Ch10: A Single Equation Approach to Model Based Forecasting

Chapter Summary:

In this chapter different type of methods for forecasting are discussed. Basically, these methods are divided into two different types of categories, i.e. conditional (theoretical) and unconditional (a-theoretical).

The first method of forecasting is ARIMA model, which is a-theoretical model. This model is used when there is no other significant predicator is not available. On basics of time series literature many time theoretical model can converted into the a-theoretical models (difference equations). Mostly the ARIMA models are used for high frequency variables (such as exchange rate).

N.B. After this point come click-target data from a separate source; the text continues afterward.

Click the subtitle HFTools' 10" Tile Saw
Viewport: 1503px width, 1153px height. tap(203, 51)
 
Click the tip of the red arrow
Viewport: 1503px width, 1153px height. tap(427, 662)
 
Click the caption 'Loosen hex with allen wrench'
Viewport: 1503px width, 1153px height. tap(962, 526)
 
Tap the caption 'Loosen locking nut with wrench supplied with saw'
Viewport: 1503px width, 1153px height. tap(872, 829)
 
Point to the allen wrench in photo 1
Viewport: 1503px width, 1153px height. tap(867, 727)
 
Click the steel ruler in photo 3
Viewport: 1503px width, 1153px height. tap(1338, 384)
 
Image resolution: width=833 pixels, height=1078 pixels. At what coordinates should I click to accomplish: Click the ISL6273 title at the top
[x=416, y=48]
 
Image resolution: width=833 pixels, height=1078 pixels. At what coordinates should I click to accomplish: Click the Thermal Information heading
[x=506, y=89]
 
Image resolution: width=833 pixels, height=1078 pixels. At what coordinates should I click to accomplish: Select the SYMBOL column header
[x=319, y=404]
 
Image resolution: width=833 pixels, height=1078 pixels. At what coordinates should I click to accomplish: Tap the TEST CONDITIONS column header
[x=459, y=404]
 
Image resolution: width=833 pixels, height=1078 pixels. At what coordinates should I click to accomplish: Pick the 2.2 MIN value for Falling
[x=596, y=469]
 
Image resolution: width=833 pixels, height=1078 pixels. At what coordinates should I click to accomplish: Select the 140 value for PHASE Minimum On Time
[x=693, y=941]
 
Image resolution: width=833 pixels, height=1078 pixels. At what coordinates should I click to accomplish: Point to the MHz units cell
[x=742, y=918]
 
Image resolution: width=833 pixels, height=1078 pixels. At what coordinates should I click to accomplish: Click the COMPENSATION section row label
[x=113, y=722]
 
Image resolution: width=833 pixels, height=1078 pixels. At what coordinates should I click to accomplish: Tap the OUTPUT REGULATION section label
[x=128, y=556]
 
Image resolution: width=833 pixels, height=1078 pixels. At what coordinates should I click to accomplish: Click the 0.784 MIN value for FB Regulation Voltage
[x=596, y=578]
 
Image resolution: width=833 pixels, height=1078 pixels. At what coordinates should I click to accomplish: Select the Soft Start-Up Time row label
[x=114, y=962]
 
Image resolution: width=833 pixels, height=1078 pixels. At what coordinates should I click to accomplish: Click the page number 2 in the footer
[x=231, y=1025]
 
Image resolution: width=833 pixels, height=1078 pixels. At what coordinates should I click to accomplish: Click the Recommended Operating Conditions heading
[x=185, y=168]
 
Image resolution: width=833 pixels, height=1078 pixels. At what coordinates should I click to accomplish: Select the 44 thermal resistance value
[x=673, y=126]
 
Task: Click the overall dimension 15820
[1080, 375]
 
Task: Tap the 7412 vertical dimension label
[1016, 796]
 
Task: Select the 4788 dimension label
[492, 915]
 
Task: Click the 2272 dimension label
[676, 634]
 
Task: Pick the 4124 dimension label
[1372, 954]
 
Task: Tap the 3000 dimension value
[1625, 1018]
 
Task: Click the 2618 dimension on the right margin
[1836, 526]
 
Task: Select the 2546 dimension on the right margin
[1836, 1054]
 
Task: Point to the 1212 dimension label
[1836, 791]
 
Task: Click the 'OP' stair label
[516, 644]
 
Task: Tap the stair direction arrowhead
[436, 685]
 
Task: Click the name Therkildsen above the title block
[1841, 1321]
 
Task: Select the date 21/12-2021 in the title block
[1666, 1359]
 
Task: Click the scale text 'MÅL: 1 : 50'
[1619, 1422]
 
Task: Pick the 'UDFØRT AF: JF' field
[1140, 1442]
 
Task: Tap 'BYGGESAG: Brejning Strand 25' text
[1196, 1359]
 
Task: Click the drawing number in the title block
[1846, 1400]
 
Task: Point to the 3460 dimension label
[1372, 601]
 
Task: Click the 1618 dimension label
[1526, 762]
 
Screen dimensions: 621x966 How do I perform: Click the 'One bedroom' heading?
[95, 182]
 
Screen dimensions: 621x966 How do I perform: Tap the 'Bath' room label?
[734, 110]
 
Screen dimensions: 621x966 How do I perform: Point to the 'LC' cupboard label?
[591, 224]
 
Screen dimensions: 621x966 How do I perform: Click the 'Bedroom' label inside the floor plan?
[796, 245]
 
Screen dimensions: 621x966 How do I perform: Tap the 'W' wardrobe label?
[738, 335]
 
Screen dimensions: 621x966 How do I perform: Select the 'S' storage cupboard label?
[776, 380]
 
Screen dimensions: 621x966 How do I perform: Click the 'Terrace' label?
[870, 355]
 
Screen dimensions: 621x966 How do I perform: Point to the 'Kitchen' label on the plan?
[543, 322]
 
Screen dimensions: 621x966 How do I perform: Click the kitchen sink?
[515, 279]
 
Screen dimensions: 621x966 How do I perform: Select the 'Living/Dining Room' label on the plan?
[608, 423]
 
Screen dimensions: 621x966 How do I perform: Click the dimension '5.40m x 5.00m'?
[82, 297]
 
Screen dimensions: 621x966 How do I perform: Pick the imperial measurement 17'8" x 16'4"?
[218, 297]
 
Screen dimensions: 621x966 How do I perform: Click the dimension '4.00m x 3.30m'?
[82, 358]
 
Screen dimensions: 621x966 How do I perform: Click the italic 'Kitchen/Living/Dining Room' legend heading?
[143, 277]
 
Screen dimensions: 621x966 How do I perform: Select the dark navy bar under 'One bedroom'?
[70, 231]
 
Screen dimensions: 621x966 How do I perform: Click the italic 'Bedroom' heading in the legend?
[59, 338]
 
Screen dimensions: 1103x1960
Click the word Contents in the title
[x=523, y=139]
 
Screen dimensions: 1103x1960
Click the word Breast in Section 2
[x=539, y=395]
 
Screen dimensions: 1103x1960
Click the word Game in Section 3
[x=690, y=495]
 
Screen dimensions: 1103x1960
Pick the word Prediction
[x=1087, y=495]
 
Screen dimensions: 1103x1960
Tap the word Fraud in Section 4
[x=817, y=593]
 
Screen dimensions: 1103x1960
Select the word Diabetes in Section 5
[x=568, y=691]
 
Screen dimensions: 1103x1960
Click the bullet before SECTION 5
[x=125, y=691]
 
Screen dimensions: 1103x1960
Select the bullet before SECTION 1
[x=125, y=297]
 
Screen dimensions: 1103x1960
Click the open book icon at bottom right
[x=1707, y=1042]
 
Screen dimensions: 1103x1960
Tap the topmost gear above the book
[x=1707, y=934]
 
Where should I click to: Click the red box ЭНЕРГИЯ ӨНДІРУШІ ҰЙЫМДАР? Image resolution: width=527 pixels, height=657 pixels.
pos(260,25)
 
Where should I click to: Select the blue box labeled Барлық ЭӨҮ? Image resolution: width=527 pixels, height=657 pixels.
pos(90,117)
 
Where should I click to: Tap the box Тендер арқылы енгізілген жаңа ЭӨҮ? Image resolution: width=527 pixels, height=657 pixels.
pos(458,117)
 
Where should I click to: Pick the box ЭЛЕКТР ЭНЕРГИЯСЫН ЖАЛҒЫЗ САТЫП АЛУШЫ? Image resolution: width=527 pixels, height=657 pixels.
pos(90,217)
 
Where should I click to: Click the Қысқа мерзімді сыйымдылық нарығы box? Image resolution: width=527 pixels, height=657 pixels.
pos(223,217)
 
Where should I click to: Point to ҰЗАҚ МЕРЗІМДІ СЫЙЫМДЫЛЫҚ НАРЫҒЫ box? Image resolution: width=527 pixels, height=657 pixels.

Second method for forecasting is conditional approach. For example, consumption is function of income (for simplicity consider a single equation model). As consumption depends upon level of income, that’s why these model are called conditional model, consequently, these model are based upon proper theory that’s why they are called theoretical models. The benefit of this approach is that a forecaster can generate different forecasts of the target variables conditioned on different values of the predictors.

In many cases, the dependent variable is non-traditional (binary). When the dependent variable is non-traditional then mostly the objective of the analyst it to find probability of happening of specific event verses not happening.

All three methods are decided by the analyst according to their objective, these methods are useful at different times and in different circumstances. An analyst must be familiar with all of these forecasting approaches.